Dante vedrà anche coloro che, nelle fiamme del purgatorio, espiano in letizia le proprie colpe, perché contano di essere assunti, presto o tardi, fra le beate genti. “Per salire alle quali”, conclude il famoso saggio, “sempre che tu abbia l’animo di desiderarlo, avrai bisogno di una guida più degna di me. Con lei ti lascerò, congedandomi. Infatti, l’imperatore che lassù regna (se l’impero di Dio spazia dappertutto, in cielo è la sua reggia, è il suo trono) non vuole che io acceda alla città celeste, poiché fui ribellante, refrattario alla sua legge. Felice chi Dio sceglie per il suo regno”.
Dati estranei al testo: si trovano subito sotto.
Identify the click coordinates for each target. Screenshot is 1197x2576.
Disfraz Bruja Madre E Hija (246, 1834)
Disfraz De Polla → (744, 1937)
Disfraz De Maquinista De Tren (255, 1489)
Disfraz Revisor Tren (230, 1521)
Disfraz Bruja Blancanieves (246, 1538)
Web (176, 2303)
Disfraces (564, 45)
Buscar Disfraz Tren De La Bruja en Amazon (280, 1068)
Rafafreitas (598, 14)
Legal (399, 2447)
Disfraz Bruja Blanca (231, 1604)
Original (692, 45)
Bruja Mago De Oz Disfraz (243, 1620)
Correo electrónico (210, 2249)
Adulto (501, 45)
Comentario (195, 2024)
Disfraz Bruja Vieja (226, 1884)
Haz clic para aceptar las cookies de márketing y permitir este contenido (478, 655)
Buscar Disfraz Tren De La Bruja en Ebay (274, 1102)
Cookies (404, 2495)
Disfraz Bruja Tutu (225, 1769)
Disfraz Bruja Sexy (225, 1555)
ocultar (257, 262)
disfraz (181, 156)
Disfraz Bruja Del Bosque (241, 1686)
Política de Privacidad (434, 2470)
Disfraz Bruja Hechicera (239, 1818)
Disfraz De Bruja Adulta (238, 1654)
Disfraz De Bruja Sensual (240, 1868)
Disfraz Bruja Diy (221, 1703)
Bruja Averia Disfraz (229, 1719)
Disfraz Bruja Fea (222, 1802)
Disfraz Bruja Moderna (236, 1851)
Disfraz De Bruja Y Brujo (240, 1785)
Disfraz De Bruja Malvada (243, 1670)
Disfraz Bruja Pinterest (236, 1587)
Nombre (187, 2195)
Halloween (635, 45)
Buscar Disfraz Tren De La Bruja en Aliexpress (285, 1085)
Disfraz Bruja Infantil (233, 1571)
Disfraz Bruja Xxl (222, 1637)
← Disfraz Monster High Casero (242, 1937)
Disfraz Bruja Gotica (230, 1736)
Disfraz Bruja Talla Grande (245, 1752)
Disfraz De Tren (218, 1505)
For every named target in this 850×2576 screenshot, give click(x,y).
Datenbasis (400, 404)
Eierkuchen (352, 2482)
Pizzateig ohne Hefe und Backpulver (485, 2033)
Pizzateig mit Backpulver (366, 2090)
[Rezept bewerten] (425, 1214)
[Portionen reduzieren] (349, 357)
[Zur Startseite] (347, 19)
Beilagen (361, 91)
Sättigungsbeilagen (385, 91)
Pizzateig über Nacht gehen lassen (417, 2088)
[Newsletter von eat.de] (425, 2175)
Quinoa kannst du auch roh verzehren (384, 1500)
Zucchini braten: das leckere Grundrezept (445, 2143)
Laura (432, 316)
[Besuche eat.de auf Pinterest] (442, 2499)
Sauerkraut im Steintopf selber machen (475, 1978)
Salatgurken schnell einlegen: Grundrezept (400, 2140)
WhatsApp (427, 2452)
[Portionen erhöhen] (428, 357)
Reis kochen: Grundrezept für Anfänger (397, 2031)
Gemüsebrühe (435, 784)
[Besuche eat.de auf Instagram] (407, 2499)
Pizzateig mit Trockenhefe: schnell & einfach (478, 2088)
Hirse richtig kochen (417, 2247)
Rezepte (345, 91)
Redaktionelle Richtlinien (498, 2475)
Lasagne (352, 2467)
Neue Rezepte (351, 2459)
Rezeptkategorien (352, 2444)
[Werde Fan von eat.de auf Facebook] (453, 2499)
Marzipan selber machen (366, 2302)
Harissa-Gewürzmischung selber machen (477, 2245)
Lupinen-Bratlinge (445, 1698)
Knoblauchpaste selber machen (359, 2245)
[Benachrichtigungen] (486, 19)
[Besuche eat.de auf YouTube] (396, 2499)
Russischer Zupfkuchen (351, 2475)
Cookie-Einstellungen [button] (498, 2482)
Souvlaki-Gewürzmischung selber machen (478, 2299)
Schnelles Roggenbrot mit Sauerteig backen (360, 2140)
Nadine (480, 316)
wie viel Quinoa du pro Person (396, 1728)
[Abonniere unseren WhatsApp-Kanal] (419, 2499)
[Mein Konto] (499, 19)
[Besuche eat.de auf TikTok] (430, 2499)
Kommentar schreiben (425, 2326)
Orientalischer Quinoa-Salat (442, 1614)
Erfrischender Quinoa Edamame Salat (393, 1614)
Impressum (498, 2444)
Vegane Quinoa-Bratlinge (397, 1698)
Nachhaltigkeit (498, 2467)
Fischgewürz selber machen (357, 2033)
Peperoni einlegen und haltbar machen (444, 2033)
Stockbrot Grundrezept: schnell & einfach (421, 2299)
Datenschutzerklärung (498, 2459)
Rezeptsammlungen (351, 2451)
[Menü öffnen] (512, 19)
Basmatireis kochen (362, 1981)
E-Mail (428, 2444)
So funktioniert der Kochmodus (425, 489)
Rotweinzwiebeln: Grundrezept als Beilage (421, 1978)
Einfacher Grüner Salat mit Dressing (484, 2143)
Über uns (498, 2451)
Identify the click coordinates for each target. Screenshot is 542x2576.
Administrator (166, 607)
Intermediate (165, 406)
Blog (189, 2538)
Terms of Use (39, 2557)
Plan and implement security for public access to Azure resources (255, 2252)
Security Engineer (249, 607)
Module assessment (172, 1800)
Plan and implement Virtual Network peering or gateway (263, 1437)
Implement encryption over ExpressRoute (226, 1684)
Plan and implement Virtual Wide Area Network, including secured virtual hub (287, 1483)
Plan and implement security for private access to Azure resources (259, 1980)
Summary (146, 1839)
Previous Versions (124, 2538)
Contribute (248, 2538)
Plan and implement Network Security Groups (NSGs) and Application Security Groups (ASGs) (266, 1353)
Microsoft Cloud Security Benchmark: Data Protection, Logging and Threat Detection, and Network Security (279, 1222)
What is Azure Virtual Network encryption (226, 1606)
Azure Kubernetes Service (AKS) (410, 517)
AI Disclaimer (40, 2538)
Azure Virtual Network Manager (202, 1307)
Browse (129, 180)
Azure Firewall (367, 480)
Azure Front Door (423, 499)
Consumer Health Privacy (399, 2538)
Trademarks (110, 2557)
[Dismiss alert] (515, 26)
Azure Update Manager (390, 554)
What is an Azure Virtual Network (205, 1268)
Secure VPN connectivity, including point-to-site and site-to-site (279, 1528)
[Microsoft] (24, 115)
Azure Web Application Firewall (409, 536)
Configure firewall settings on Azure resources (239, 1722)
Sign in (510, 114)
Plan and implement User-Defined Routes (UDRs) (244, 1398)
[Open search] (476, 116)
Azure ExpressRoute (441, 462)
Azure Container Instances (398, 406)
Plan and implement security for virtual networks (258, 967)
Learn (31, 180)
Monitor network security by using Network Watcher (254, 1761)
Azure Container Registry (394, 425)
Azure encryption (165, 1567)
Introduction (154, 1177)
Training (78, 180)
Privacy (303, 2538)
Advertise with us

E Dante incalza: “Poeta, torno a supplicarti, per quel Dio che tu non hai conosciuto: scampami da questo male e, peggio, dalla dannazione. Conducimi dove hai detto, così ch’io possa vedere la porta di san Pietro, e coloro che mi hai rappresentato immersi in tanta disperazione”. L’antico poeta si muove, il poeta moderno lo segue.
Se per “porta di san Pietro” qui s’intenda, come par proprio, la porta del purgatorio (dove però non c’è Pietro) o quella del paradiso (dove però non si vedranno porte), è l’ultimo dei centomila dilemmi di questo primo canto: enigmatico, discontinuo, tangibilmente irreale, sottratto talora al principio d’identità e non contraddizione, come la sintassi di un sogno.
Perdonate la miseria della parafrasi e la farraginosa carenza delle chiose. Ma per tentare di orientarsi nel labirinto di questi versi –insieme proverbiali ed arcani- forse non c’è che leggere sino alla fine il gran libro, il libro-mondo al quale preludono.